The GPAW benchmark tests MPI parallelization and the quality of the provided mathematical
libraries, including BLAS, LAPACK, ScaLAPACK, and FFTW-compatible library. There is
also a CUDA-based implementation for GPU systems.


## Characteristics of the benchmark

GPAW is written mostly in Python, but includes also computational kernels
written in C as well as leveraging external libraries such as NumPy, BLAS and
ScaLAPACK. Parallelisation is based on message-passing using MPI with no
support for multithreading.

There have been various developments for GPGPUs and MICs in the past
using either CUDA or pyMIC/libxstream. Many of those branches see no
development anymore. The relevant CUDA version for this benchmark is available in a
[separate GitLab for CUDA development, cuda branch](https://gitlab.com/mlouhivu/gpaw/tree/cuda).

Material =>
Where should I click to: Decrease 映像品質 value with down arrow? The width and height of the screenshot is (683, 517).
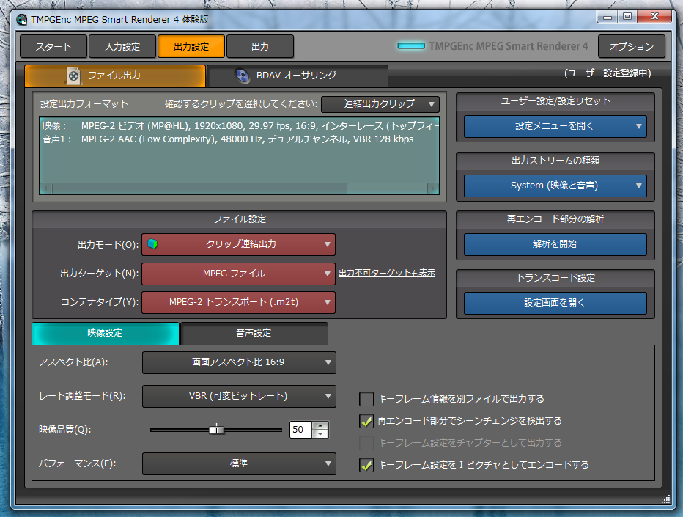(x=320, y=434)
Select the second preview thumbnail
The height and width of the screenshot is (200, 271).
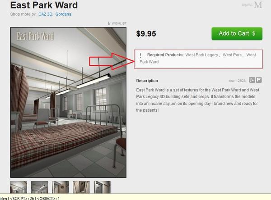click(x=39, y=187)
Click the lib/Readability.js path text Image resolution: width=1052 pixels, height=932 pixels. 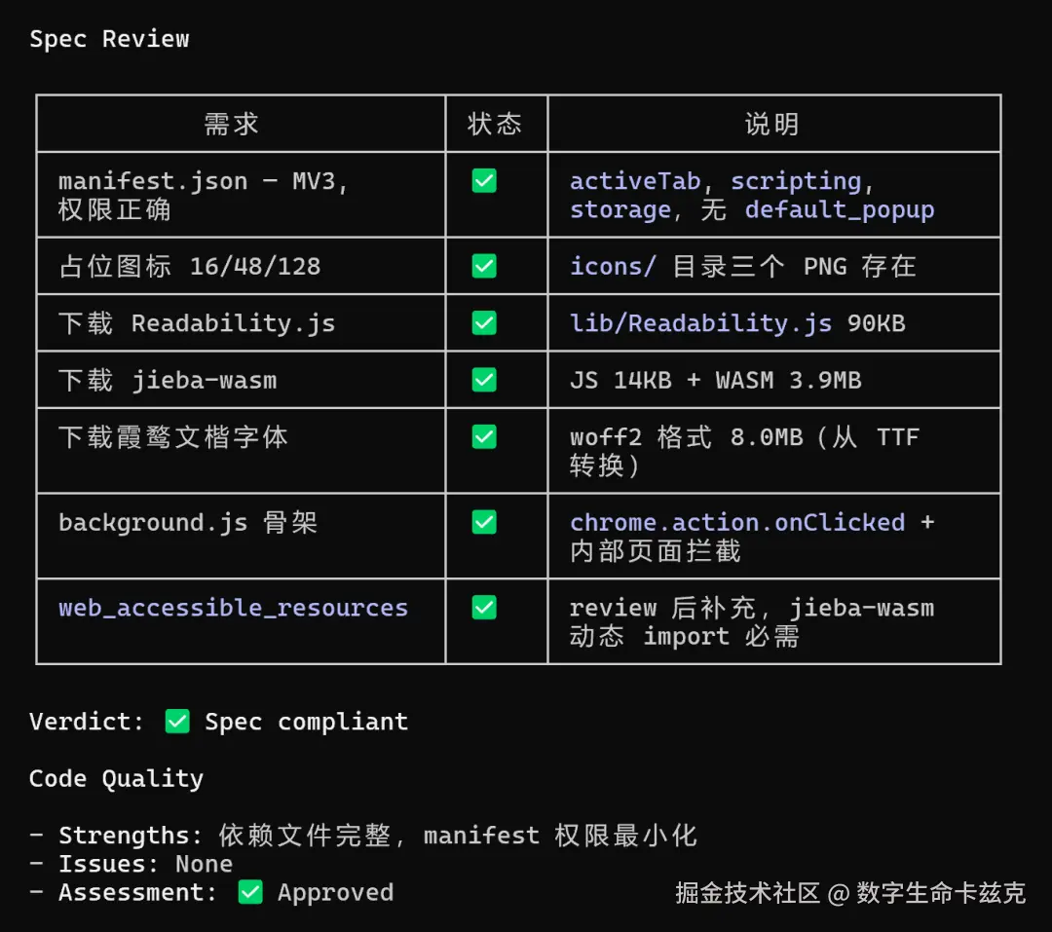(x=700, y=323)
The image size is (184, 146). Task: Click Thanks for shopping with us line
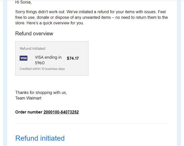point(41,92)
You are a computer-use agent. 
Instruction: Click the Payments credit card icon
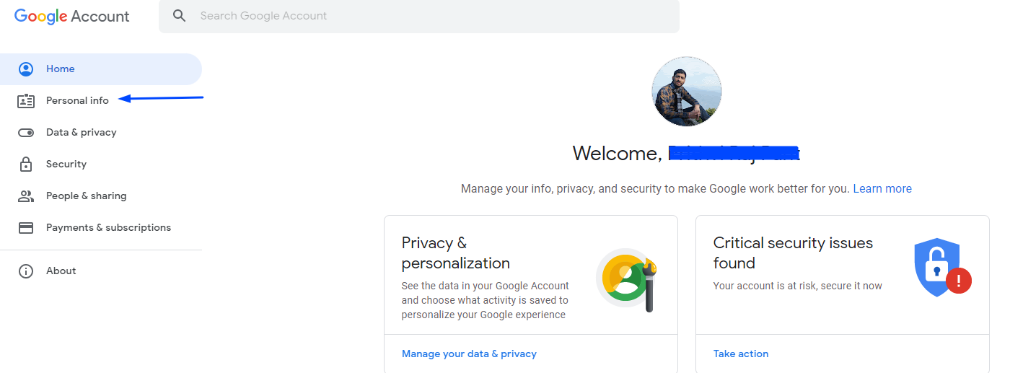[x=26, y=228]
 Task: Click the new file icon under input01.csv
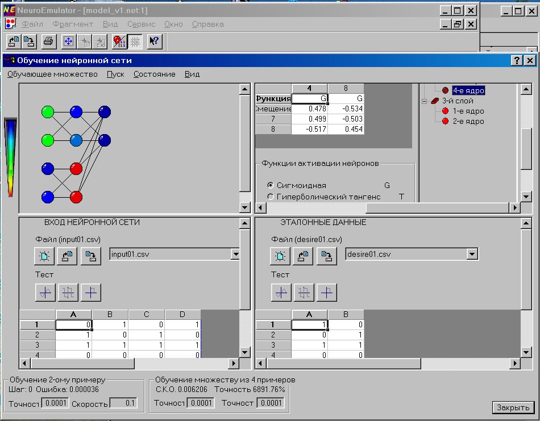coord(44,256)
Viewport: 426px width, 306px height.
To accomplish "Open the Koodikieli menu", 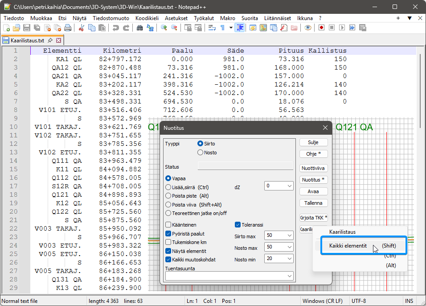I will tap(147, 18).
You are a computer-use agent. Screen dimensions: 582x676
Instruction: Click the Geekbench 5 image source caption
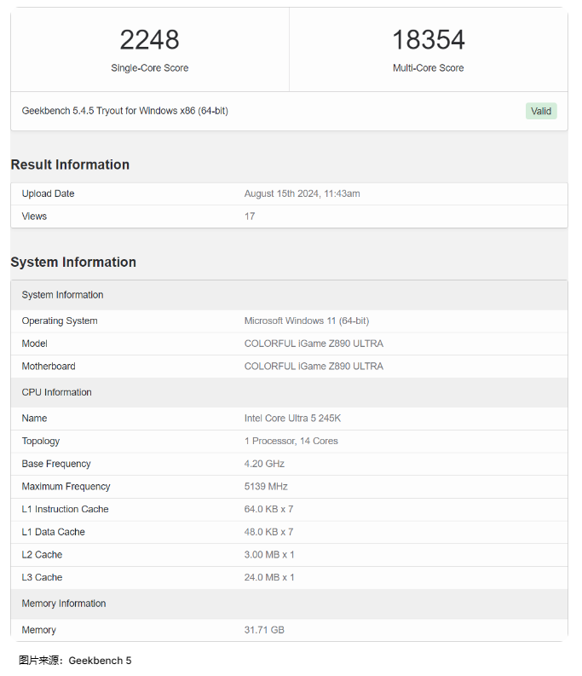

Problems to solve =>
1. According to the GPAW benchmark description, what programming language is GPAW mostly written in?
2. Turn the paragraph of the GPAW benchmark description that begins "GPAW is written mostly in Python" into a short bulleted list that keeps its main facts.
3. Pick up the GPAW benchmark description after its final sentence and write the next paragraph.
The listing has no connection to the GPAW benchmark description.

Results for each task =>
1. Python.

2.
- Written mostly in Python
- Includes computational kernels written in C
- Uses external libraries such as NumPy, BLAS and ScaLAPACK
- Parallelization relies on MPI message-passing, with no support for multithreading

3.
This version corresponds to the Aalto version mentioned on the
[GPU page of the GPAW Wiki](https://wiki.fysik.dtu.dk/gpaw/devel/projects/gpu.html).
As of early 2020, that version seems to be derived from the 1.5.2 CPU version
(at least, I could find a commit that claims to merge the 1.5.2 code).

There is currently no active support for non-CUDA accelerator platforms.

For the UEABS benchmark version 2.2, the following versions of GPAW were tested:
  * CPU-based:
      * Version 20.1.0, as this one is the version on which the most recent GPU commits
        are based.
      * Version 20.10.0, as it was the most recent version during the development of
        the IEABS 2.2. benchmark suite.
  * GPU-based: As there is no official release of the GPU version and as it is
    at the moment of the release of the UEABS version 2.2 under heavy development
    to also support AMD GPUs, there is no official support for the GPU version
    ([the cuda branch of the GitLab for CUDA development](https://gitlab.com/mlouhivu/gpaw/tree/cuda))
    in UEABS version 2.2.

Versions 1.5.2 and 19.8.1 were also considered but are not compatible with the regular
input files provided here. Hence support for those versions of GPAW was dropped in
this version of the UEABS.

There are three benchmark cases, denotes S, M and L.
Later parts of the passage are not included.